Does Virginia’s indoor ag success provide a model for the future?

Virginia is attracting big indoor ag players, including Plenty, Pluck'd and more.
Virginia is attracting big indoor ag players, including Plenty, Pluck'd and more. (Getty Images)

Virginia’s indoor agriculture sector is taking root thanks to a three-pronged strategy to attract talent into the state

Virginia has become a hub for the indoor agriculture industry – between indoor tomato grower Pluck’d investing $100 million in a 60-acre facility this year and vertical berry producer Plenty opening a Richmond facility last year.

The reason the state is proving futile ground for the CEA industry boils down to a three-pronged strategy of supporting workforce development, working with universities and institutions to attract talent to the state, and offering state support, Matthew Lohr, Virginia’s secretary of agriculture and forestry, told AgTechNavigator during the Indoor Agtech broadcast series.

The first day of the two-day Indoor Agtech broadcast series is available to watch on-demand, here.

As part of this strategy, Virginia developed educational programmes to ensure students can learn about agricultural technologies (including indoor agtech) starting from middle school with GO Tech and going all the way through college, with two- and four-year degrees, he noted. These programmes help develop the workforce and prepare them for careers in the field.

Also, Virginia’s various secretaries (agriculture and forestry, commerce and trade, etc.) “work together to put the best financial incentive package together,” including beneficial tax policies to build facilities or getting a tax benefit on indoor equipment in the same way that other farming tools are deductible, Lohr explained.

*ASSIGNMENT 1*. Sum up the Virginia indoor agriculture article in two sentences.
*ASSIGNMENT 2*. Please revise the part of the Virginia indoor agriculture article that opens with the words containing "The reason the" and closes with "in the field.", putting "high school" in place of "middle school".
*ASSIGNMENT 3*.
Answer these questions on the Virginia indoor agriculture article.
(a) How much is Pluck'd investing in its facility this year?
(b) In which city did Plenty open a facility last year?
(c) What program starts teaching students about agricultural technologies in middle school?

*MATERIAL PROVIDED*.

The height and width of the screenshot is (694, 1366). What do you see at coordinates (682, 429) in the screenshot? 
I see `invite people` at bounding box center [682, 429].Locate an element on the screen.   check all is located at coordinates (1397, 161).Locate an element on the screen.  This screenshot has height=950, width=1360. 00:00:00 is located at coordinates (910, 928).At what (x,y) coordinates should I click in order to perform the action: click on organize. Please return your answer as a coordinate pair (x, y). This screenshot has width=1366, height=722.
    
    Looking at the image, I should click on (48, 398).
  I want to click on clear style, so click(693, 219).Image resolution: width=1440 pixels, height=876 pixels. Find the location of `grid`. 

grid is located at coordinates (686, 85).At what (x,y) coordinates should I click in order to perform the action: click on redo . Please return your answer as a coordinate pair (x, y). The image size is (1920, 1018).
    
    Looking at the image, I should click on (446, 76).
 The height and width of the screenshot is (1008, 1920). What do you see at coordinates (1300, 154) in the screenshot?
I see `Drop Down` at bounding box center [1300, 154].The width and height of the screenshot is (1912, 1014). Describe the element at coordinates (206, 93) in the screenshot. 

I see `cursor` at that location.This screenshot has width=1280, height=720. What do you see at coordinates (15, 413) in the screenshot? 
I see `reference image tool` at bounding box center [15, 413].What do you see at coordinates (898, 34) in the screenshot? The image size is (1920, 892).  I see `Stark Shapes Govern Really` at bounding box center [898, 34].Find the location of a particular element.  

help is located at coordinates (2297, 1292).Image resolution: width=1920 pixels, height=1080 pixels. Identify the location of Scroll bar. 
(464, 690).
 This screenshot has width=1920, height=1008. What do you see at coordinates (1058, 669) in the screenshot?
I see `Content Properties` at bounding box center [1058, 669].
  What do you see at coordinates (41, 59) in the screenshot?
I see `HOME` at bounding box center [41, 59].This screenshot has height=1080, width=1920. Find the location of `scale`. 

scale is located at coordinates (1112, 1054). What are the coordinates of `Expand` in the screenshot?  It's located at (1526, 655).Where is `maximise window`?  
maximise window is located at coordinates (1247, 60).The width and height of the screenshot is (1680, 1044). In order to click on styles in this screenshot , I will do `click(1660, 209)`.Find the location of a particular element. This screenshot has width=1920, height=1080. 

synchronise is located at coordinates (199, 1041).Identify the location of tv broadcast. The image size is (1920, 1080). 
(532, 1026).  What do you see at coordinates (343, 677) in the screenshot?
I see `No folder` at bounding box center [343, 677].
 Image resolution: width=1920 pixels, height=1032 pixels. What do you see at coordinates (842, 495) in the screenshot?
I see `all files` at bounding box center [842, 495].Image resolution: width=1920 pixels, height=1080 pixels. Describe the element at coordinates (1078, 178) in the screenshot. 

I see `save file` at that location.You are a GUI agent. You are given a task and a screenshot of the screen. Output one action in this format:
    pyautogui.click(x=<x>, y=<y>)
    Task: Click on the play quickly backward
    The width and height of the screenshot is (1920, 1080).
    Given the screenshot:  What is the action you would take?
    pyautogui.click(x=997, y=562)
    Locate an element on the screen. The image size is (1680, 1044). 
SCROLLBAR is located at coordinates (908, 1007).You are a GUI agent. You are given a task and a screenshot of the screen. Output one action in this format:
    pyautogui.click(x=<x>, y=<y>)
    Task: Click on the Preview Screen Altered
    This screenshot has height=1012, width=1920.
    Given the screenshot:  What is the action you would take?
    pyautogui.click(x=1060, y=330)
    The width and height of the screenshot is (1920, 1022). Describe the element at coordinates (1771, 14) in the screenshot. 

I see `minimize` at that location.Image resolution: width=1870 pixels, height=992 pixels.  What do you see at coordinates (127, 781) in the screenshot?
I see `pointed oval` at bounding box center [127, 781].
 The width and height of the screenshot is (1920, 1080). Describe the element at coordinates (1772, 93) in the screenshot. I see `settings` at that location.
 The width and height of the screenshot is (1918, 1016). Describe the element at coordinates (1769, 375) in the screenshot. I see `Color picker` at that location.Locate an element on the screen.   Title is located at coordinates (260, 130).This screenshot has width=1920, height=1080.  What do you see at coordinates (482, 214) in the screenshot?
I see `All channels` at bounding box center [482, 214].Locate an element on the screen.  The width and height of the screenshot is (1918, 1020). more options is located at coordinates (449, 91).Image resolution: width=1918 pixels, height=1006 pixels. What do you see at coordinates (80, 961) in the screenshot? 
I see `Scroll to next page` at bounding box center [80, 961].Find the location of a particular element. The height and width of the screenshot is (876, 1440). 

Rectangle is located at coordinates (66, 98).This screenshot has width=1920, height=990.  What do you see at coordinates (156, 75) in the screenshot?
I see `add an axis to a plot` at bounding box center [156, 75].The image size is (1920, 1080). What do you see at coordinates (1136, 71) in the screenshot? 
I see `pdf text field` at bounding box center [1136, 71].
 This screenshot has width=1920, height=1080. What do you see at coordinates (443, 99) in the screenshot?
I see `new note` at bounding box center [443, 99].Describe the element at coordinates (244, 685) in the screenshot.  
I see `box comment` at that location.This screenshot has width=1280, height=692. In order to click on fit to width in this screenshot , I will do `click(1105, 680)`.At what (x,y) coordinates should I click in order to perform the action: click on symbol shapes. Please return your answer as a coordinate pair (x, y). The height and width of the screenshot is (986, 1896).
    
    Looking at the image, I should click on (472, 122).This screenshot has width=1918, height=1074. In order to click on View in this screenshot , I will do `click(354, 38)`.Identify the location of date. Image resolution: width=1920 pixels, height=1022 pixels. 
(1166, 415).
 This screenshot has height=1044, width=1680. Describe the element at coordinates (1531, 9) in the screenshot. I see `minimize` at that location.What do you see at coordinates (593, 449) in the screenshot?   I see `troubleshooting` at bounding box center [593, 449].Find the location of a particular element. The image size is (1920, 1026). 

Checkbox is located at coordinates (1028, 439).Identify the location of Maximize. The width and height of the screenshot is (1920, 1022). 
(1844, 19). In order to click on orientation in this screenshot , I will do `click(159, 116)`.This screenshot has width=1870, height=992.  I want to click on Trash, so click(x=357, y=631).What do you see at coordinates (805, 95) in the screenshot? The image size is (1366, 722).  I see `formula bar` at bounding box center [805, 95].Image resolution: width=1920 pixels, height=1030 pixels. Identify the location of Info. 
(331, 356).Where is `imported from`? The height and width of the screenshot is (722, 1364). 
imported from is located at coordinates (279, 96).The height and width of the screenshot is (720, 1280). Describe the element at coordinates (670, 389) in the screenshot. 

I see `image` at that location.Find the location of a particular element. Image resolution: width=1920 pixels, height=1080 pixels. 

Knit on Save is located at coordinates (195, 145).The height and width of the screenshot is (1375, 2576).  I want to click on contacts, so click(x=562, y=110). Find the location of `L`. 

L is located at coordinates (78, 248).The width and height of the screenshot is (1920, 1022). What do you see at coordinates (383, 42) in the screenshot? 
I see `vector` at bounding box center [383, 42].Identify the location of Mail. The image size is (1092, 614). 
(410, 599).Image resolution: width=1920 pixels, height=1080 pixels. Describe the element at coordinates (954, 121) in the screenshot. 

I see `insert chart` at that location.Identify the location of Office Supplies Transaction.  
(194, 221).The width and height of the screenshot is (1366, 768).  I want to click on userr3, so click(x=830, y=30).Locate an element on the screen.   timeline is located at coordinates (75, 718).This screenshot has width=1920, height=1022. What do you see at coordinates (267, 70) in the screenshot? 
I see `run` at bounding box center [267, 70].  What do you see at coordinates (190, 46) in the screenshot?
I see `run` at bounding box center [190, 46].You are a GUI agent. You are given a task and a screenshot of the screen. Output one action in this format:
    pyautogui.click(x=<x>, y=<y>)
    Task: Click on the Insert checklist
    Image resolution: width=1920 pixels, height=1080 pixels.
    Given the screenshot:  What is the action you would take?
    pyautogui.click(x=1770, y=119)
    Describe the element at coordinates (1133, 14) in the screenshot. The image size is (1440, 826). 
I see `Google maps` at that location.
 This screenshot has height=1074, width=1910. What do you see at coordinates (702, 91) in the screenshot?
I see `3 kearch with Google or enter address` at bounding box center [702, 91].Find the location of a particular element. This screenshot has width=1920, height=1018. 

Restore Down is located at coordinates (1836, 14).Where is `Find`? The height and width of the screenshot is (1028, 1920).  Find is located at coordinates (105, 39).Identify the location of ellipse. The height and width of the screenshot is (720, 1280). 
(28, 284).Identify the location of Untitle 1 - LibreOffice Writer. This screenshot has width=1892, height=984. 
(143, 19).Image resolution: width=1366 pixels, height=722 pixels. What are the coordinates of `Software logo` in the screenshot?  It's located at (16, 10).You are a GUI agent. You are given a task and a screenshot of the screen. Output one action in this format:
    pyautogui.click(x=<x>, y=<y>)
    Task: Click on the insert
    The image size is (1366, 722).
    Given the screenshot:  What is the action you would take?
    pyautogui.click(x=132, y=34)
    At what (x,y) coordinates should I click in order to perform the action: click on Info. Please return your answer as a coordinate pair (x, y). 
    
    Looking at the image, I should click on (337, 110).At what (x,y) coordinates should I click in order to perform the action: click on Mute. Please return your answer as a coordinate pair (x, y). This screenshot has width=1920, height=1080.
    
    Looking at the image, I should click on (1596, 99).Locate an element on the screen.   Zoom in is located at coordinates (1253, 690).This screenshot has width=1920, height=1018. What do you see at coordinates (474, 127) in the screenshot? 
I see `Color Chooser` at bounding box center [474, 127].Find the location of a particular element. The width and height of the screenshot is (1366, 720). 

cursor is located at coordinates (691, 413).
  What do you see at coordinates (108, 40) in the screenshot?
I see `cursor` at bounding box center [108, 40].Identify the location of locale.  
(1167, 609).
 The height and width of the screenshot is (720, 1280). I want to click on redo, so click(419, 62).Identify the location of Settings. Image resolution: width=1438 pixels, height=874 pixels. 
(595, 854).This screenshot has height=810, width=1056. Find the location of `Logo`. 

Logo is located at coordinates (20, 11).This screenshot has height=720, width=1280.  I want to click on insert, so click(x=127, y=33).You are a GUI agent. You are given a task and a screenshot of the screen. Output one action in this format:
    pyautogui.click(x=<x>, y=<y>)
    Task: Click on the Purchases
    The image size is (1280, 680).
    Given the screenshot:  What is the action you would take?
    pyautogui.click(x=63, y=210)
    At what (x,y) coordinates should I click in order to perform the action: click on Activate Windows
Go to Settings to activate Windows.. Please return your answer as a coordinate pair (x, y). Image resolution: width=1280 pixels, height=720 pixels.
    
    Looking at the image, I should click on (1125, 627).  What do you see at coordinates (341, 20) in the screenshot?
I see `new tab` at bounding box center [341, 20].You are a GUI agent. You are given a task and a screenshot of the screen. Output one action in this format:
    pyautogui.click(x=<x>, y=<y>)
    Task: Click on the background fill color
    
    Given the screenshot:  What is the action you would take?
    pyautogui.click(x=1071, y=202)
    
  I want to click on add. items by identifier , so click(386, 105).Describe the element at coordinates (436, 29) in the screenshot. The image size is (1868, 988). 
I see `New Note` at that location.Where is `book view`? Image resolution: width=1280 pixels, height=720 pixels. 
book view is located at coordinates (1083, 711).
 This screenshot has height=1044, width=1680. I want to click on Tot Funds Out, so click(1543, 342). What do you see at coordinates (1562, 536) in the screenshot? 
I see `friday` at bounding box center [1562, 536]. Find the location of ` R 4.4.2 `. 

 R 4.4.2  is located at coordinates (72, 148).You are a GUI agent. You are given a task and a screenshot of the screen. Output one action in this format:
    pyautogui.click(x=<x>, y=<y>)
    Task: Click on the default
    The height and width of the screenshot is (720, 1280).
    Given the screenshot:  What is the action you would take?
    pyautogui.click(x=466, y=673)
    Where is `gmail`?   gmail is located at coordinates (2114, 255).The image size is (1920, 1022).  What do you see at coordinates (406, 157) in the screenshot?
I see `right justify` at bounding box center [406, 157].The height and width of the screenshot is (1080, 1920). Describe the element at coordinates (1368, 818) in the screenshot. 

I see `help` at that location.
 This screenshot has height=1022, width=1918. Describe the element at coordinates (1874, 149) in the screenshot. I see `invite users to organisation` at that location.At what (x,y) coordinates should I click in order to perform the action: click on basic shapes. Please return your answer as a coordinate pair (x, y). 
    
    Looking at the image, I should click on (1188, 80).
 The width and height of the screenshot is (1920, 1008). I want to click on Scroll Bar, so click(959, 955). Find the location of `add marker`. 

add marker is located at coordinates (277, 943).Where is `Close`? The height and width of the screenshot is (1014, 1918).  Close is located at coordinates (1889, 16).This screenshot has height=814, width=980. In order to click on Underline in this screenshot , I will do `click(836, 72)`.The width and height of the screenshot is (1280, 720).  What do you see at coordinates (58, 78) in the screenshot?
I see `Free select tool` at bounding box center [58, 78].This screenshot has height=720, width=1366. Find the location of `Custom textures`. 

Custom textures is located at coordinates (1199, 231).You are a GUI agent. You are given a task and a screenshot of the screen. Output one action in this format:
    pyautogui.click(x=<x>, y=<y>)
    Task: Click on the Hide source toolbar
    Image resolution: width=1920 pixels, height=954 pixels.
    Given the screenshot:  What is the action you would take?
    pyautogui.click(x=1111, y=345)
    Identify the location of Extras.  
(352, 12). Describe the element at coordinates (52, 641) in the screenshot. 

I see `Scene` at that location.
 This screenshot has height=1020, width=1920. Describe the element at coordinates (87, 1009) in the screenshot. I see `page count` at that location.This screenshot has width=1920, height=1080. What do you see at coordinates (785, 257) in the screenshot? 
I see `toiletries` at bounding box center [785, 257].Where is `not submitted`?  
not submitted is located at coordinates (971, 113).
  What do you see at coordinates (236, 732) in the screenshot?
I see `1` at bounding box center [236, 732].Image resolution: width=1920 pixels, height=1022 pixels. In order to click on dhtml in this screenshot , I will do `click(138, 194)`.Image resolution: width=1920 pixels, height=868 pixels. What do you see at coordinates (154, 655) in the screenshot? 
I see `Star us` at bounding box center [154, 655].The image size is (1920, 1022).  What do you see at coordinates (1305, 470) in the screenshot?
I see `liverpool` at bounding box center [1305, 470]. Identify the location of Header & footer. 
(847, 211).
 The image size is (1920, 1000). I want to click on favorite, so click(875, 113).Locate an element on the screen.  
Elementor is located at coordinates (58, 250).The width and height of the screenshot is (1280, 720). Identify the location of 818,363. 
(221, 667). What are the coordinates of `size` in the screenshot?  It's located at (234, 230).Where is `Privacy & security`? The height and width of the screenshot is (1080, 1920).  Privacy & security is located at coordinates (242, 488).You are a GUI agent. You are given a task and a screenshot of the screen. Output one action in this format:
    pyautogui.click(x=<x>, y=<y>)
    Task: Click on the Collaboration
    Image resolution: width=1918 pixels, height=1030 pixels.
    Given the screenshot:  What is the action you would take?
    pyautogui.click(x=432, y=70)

*WRITTEN SOLUTION 1*. Virginia has become a hub for indoor agriculture, with tomato grower Pluck'd investing $100 million in a 60-acre facility this year and vertical berry producer Plenty opening a Richmond facility last year. Matthew Lohr, Virginia's secretary of agriculture and forestry, credits a strategy of workforce development, work with universities and institutions to attract talent, and state support, including educational programs from middle school through college and financial incentive packages with beneficial tax policies.

*WRITTEN SOLUTION 2*.
The reason the state is proving futile ground for the CEA industry boils down to a three-pronged strategy of supporting workforce development, working with universities and institutions to attract talent to the state, and offering state support, Matthew Lohr, Virginia’s secretary of agriculture and forestry, told AgTechNavigator during the Indoor Agtech broadcast series.

The first day of the two-day Indoor Agtech broadcast series is available to watch on-demand, here.

As part of this strategy, Virginia developed educational programmes to ensure students can learn about agricultural technologies (including indoor agtech) starting from high school with GO Tech and going all the way through college, with two- and four-year degrees, he noted. These programmes help develop the workforce and prepare them for careers in the field.

*WRITTEN SOLUTION 3*.
(a) $100 million
(b) Richmond
(c) GO Tech